The Only Real Concern: What Were the Cavs Missing?
Evan Mobley and James Harden were both out for Cleveland. Mobley is a top-15 fantasy guy (17.9/8.8/4.0 season avg), and Harden was putting up 25.4/4.8/8.1 this year. When both are healthy, Mitchell's 9 assists probably becomes 5-6. The Cavs are still crushing it without them, which is honestly scary for everyone else in the East, but for fantasy purposes, get Mobley and Harden back on your radar for when they return. They're coming back to a team that just demolished the Clippers without them.
Bottom Line
Last night was a clinic in how blowouts inflate stat lines for the bench and kill fantasy value for role players.
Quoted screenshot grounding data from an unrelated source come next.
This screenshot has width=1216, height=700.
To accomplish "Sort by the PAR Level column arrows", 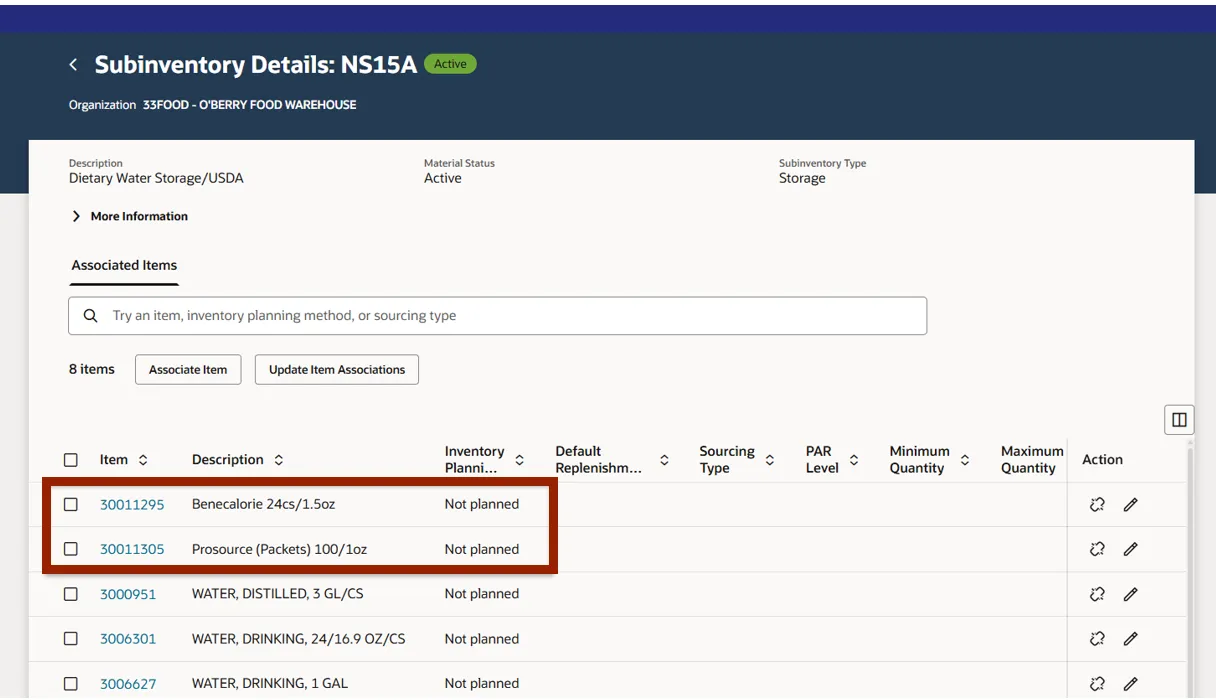I will pyautogui.click(x=854, y=460).
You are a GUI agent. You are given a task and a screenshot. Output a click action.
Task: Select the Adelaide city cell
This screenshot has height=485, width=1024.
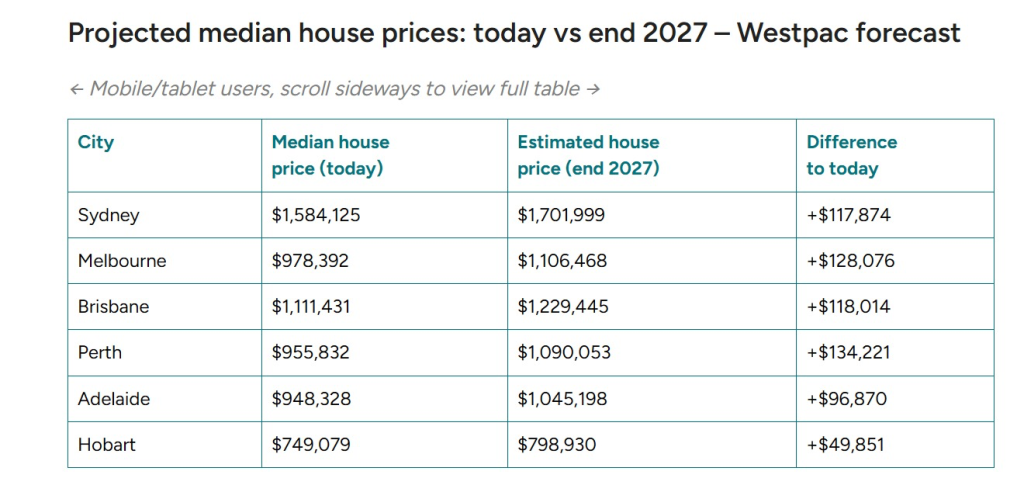tap(114, 399)
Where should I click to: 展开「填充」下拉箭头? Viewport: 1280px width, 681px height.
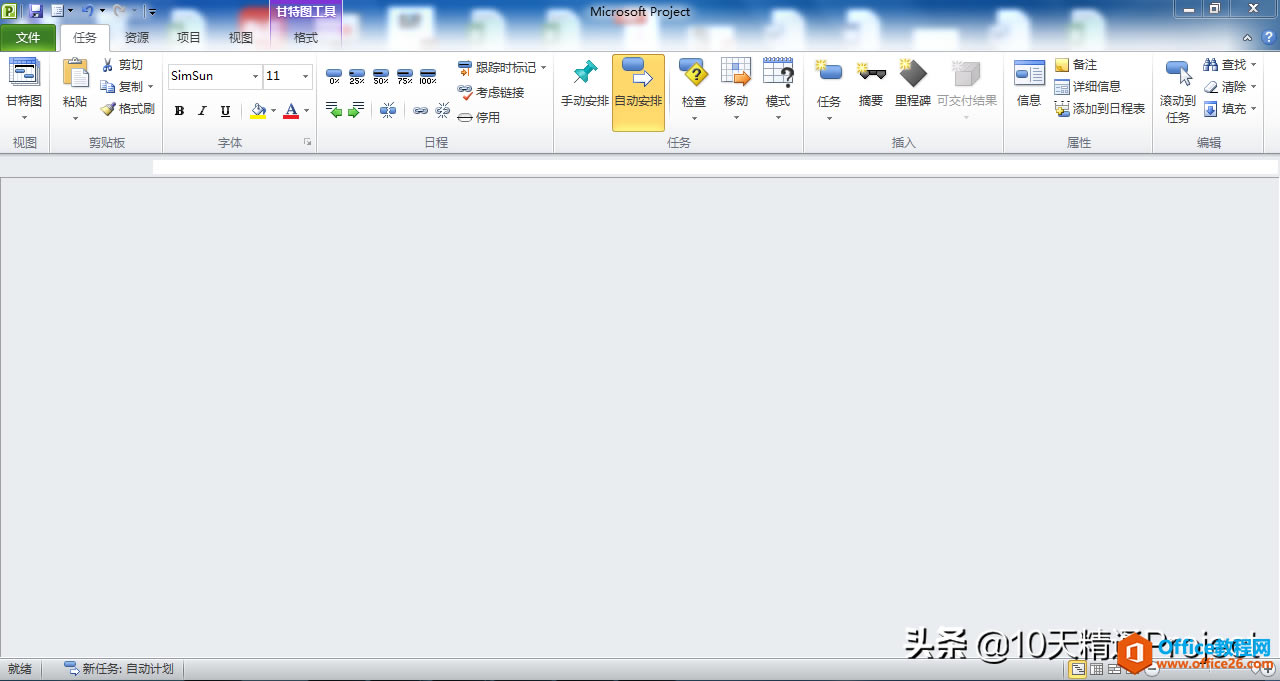coord(1251,108)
Mitchell's the only guy who walked out with genuinely impressive numbers that tell you something going forward. Everyone else either got garbage time padded stats or benefited from playing in a game that was never close.
The take-home: don't overreact to performances in 33-point wins. Wait until these guys play actual defense.